There are specific matters to consider in deciding if it would be unjust, but the discretion is not fettered, and the court is permitted to consider any relevant matter. In this case that would no doubt include the fact of the other sentences imposed by the magistrate. To put it simply, if the appellant breached the suspended sentence there is scope for the judicial officer who deals with him to ensure the outcome is just. If the appellant does re-offend, and if he is dealt with for the breach, and if he is unhappy about the result, he would then be entitled to appeal against that outcome and whatever order was made on that occasion. The mere possibility that he may, in the future, be ordered to serve some or all of the suspended imprisonment does not, in the particular circumstances of this case, render the sentences imposed by the magistrate excessive.
In the course of oral submissions, the appellant recast an aspect of the argument to attack the length of the operational period. That was an operational period of three years as against a potential term of imprisonment of 14 months. The length of the suspension must be seen in the context of the other sentences imposed by the magistrate and the purpose of the magistrate in approaching the sentence this way. It also has to be seen in light of the appellant’s antecedents, especially his criminal and traffic record. The magistrate, as I have observed, intended to provide a strong incentive for the appellant to not re-offend. The combination of a period of parole followed by a long suspension, while perhaps unorthodox, was apposite to achieve that goal.
There is not, in my view, a sense of disproportion between the 14 months imprisonment and the three year suspension, or between that sentence and the other sentences imposed by the magistrate on the occasion of sentence such as to indicate itself the sentence was excessive. In the circumstances I am not persuaded that the order, on its own, the 14 months imprisonment suspended for three years, was excessive.
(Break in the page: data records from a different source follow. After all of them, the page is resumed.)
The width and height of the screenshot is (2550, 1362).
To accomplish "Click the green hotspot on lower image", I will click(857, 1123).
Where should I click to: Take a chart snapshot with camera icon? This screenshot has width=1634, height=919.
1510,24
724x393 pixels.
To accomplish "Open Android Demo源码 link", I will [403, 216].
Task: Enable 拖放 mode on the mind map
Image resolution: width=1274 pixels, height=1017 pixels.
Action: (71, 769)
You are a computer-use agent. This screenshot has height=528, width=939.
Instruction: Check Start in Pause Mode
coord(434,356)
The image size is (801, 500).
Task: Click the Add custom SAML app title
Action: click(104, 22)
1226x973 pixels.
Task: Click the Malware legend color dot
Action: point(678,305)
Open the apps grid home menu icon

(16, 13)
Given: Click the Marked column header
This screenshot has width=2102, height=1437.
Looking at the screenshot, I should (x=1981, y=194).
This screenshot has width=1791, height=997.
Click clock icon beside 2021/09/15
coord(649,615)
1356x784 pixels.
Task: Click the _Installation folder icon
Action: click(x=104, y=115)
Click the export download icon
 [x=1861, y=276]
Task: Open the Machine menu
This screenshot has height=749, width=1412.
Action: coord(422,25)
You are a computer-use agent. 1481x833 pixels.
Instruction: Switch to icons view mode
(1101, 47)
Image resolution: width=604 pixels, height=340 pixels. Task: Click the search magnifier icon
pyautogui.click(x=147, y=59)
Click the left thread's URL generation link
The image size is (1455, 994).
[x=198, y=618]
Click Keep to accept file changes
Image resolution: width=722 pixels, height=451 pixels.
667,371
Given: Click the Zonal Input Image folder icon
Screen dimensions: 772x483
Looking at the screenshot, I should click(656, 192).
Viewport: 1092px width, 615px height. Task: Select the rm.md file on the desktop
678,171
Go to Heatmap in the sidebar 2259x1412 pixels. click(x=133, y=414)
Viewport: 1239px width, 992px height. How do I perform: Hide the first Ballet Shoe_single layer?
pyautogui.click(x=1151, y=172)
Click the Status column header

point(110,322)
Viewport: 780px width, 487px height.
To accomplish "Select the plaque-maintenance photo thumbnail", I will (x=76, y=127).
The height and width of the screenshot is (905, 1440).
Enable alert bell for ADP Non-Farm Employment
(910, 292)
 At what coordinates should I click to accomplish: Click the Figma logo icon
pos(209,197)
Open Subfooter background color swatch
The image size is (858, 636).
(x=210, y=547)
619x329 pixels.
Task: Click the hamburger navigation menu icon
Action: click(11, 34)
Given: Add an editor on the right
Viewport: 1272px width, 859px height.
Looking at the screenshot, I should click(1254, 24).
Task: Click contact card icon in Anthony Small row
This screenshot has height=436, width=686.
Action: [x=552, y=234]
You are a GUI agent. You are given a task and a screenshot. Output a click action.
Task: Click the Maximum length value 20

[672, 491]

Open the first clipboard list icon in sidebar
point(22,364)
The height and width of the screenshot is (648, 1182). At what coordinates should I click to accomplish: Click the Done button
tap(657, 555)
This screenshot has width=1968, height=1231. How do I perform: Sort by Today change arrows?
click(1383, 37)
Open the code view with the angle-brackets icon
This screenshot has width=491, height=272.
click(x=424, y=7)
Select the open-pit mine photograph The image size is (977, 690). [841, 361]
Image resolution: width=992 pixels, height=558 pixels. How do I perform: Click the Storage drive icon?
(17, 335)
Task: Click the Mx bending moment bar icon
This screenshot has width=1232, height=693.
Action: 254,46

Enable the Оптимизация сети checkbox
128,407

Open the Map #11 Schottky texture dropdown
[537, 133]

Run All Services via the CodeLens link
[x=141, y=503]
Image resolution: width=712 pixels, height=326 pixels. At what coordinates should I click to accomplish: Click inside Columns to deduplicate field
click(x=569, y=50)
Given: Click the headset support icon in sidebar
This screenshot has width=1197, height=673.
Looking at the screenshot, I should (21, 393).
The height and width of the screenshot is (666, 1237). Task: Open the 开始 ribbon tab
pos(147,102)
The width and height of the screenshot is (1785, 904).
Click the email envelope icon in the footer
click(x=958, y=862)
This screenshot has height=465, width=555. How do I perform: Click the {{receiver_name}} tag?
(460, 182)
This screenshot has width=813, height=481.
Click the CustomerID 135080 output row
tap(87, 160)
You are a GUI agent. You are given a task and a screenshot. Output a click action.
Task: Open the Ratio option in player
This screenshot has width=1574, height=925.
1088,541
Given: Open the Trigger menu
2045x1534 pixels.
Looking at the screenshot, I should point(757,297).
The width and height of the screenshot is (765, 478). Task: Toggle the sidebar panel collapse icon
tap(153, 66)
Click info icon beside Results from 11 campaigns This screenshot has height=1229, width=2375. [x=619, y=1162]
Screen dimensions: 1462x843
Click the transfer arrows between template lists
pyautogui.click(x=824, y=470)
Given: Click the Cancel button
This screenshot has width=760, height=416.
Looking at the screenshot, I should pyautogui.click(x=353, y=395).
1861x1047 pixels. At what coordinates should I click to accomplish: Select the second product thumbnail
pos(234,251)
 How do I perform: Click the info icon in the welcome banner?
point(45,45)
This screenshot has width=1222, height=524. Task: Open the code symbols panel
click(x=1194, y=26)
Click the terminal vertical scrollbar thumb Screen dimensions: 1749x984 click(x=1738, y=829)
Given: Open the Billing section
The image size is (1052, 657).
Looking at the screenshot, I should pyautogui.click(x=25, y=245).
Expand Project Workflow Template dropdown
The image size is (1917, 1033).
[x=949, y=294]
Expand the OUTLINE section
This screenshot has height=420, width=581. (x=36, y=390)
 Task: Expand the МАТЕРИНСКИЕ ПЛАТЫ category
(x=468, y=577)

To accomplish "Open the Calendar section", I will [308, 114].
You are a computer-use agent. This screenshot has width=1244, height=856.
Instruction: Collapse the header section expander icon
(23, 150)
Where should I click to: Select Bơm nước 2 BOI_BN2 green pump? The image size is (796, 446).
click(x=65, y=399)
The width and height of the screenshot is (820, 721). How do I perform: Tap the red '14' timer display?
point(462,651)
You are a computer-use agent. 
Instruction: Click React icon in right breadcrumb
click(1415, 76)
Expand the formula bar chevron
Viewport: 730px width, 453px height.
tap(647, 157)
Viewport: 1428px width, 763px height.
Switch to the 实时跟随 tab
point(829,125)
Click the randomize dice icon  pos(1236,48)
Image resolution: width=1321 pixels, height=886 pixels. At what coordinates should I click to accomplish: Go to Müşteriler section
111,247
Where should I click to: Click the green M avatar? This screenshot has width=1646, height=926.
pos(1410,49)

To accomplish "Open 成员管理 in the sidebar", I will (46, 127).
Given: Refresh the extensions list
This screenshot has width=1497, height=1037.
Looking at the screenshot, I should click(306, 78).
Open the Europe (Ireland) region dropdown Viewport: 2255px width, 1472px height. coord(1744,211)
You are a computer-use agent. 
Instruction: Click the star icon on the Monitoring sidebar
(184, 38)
It does remain to observe though, as I have touched upon, that if the appellant is unfortunate enough to find himself being dealt with for the breach, it will be for the judicial officer dealing with him to take into account all relevant matters, including the effect of the sentences imposed by the magistrate and the time the appellant has spent in custody, in deciding if it would be unjust to order that he serve the whole or some of the suspended imprisonment. For these reasons the appeal is dismissed.